(harmoni antara imam dan ma’mum,
antara pemimpin dan rakyat,
antara pengemban amanah dan pemberi amanah)
antara pemimpin dan rakyat,
antara pengemban amanah dan pemberi amanah)
Suasana masjid ini begitu ramai. Tua muda
berebut tempat yang enak dan nyaman sesuai dengan keinginan mereka. Maklumlah,
masih minggu pertama di bulan ramadhan tahun ini. Kelompok jama’ah laki-laki
benar-benar penuh sampai di bagian teras dan kelompok jama’ah perempuan di
halaman masjid yang masih bertanah namun sudah dialasi dengan terpal oleh
pengurus masjid. Semua orang masih dengan wajah yang berseri-seri malam ini.
Entah nanti ketika sudah memasuki pertengahan ramadhan, masihkah akan seramai
malam ini? Wallahu alam.
Iqomat sudah dikumandangkan dan semua orang
bersiap melaksanakan sholat Isya’. Raka’at pertama, raka’at kedua, duduk sejenak
/ tahiyatul awwal, lalu raka’at ketiga, raka’at keempat, duduk sejenak kembali /
tahiyatul akhir dan salam. Alhamdulillah, sholat Isya’ berjama’ah berjalan
dengan lancar. Selanjutnya berdzikir dan berdoa dipimpin imam. Semoga Allah SWT
meridhoi ibadah kami malam ini.
Oh ya, ada yang terlewat. Maaf, saya juga
manusia biasa tempatnya kilaf dan lupa. Imam malam hari ini sudah termasuk
udzur, suara yang dilantunkannya mulai terdengar bergetar, mungkin karena
faktor usia imam tersebut. Menurut saya pribadi, imam tersebut sudah seharusnya
‘pensiun’ dan digantikan oleh imam lain yang lebih muda. Mungkin pendapat saya
ini salah, tapi bukankah masih ada imam lain yang siap menjalani suksesi
kepemimpinan sebagai imam baru?
Sudahlah,,, saatnya sekarang kita lanjut
dengan sholat Tarawih. Soal suksesi imam kita bahas nanti, oke?
Raka’at pertama lancar, kemudian lanjut ke
raka’at kedua. Setelah selesai Al Fatihah, imam membacakan surat Al Ankabut.
Namun di ayat terakhir, imam lupa lafadznya....!!!! Dan secara serentak
beberapa orang ma’mum melanjutkan ayat terakhir dengan suara yang nyaring agar
terdengar oleh imam. Dan imam akhirnya dengan sukses melantunkan ayat terakhir
surat Al Ankabut tersebut dan menyelesaikan tugasnya hingga 2 raka’at pertama. Subhanallah!!!
Selanjutnya 2 raka’at kedua sholat Tarawih
dijalankan. Pada raka’at pertama setelah selesai Al Fatihah, imam membacakan
surat Al Zalzalah, namun di ayat ketiga imam lupa lagi lafadznya! Serentak
ma’mum menyaringkan suara melantunkan ayat ketiga surat Al Zalzalah. Dan imam
berhasil meneruskannya hingga selesai dan sukses kembali memimpin 2 raka’at
kedua. Subhanallah!!!

_Rangkaian Latihan_
A – Tuliskan kembali dengan persis bagian teks, dimulai pada kata-kata yang memuat "Raka’at pertama lancar, kemudian" dan berhenti setelah "raka’at pertama. Subhanallah!!!".
B – Nyatakan apakah setiap pernyataan berikut sesuai dengan teks, dengan jawaban ya atau tidak disertai kutipan persis kata-kata teks yang menentukannya: (i) Jama’ah perempuan berada di halaman masjid yang dialasi terpal. (ii) Pada raka’at kedua dari 2 raka’at pertama sholat Tarawih, imam membacakan surat Al Zalzalah. (iii) Ma’mum melanjutkan ayat yang dilupakan imam dengan suara pelan.

_Entri yang Disediakan_
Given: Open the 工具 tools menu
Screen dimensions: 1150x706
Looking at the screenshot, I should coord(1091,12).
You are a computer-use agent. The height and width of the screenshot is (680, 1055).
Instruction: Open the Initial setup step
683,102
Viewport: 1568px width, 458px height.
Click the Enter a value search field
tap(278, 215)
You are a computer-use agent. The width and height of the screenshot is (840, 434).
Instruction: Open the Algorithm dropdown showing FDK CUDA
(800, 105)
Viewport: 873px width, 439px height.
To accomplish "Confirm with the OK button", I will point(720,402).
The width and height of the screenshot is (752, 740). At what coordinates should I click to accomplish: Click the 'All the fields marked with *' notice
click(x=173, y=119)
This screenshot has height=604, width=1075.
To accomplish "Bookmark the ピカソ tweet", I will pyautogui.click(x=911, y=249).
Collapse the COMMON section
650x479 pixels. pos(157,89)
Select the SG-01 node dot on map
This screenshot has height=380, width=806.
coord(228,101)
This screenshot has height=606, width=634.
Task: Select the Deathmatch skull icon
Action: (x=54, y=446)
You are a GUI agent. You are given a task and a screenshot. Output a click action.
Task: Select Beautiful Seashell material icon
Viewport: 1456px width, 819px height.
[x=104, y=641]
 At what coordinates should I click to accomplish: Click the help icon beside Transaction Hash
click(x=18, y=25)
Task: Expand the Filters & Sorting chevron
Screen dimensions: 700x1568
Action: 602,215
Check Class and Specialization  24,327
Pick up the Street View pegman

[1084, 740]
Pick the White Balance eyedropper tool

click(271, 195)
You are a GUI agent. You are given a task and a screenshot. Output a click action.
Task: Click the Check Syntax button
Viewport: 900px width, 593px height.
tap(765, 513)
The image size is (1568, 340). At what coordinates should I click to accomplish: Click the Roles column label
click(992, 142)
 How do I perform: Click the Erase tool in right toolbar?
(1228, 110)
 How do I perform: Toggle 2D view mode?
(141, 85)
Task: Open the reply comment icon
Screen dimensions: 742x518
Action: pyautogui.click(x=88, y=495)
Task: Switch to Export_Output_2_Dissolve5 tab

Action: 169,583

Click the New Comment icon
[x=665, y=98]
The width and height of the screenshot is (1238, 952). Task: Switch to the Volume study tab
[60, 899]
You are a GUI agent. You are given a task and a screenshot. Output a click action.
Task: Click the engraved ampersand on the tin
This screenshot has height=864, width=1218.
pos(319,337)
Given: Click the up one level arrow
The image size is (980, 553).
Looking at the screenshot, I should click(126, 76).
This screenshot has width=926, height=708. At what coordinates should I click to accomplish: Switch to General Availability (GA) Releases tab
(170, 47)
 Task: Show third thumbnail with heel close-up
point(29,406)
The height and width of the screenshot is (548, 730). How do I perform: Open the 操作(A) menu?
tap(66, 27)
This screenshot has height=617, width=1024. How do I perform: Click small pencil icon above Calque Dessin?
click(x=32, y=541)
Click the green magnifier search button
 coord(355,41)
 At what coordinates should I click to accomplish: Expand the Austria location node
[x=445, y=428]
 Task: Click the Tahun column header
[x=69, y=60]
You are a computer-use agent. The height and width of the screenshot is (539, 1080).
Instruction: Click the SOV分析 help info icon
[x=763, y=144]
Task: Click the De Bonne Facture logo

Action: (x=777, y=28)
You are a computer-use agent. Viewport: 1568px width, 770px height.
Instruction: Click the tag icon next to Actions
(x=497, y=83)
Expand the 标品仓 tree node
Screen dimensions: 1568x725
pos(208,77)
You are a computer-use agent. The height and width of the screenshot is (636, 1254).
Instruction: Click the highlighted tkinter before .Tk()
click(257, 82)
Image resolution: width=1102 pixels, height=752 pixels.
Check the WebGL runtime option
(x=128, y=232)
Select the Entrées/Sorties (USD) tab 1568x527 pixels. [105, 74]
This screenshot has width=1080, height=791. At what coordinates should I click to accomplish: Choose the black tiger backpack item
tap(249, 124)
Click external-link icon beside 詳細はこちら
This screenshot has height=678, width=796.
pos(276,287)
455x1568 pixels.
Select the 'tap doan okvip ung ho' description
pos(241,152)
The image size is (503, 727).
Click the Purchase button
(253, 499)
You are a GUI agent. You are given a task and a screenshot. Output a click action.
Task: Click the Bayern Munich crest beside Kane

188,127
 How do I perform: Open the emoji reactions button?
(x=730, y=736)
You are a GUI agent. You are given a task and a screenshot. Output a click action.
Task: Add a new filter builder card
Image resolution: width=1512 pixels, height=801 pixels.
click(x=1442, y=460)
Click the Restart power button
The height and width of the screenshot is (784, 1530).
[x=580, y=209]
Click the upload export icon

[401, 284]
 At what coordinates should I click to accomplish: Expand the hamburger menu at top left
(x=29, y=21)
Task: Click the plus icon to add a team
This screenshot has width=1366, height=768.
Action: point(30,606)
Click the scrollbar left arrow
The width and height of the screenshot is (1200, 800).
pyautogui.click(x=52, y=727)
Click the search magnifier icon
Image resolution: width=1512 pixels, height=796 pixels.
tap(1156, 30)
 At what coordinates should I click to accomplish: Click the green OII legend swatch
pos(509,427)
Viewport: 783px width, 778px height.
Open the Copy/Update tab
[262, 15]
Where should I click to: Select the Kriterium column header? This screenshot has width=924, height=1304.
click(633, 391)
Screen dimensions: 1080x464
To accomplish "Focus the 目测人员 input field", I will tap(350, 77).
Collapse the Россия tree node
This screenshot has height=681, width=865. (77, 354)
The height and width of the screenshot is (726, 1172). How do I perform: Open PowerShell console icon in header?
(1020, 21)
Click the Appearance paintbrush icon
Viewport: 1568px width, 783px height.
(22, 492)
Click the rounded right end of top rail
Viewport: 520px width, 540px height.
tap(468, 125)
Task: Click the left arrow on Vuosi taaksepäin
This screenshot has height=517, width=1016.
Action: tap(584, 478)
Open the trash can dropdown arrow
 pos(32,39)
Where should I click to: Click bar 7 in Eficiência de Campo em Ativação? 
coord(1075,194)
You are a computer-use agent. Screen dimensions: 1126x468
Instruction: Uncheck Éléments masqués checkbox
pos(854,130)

_Jawaban Tertulis_
A –
Raka’at pertama lancar, kemudian lanjut ke
raka’at kedua. Setelah selesai Al Fatihah, imam membacakan surat Al Ankabut.
Namun di ayat terakhir, imam lupa lafadznya....!!!! Dan secara serentak
beberapa orang ma’mum melanjutkan ayat terakhir dengan suara yang nyaring agar
terdengar oleh imam. Dan imam akhirnya dengan sukses melantunkan ayat terakhir
surat Al Ankabut tersebut dan menyelesaikan tugasnya hingga 2 raka’at pertama. Subhanallah!!!

B –
(i) Ya: "kelompok jama’ah perempuan di halaman masjid yang masih bertanah namun sudah dialasi dengan terpal oleh pengurus masjid"
(ii) Tidak: "Setelah selesai Al Fatihah, imam membacakan surat Al Ankabut."
(iii) Tidak: "dengan suara yang nyaring agar terdengar oleh imam"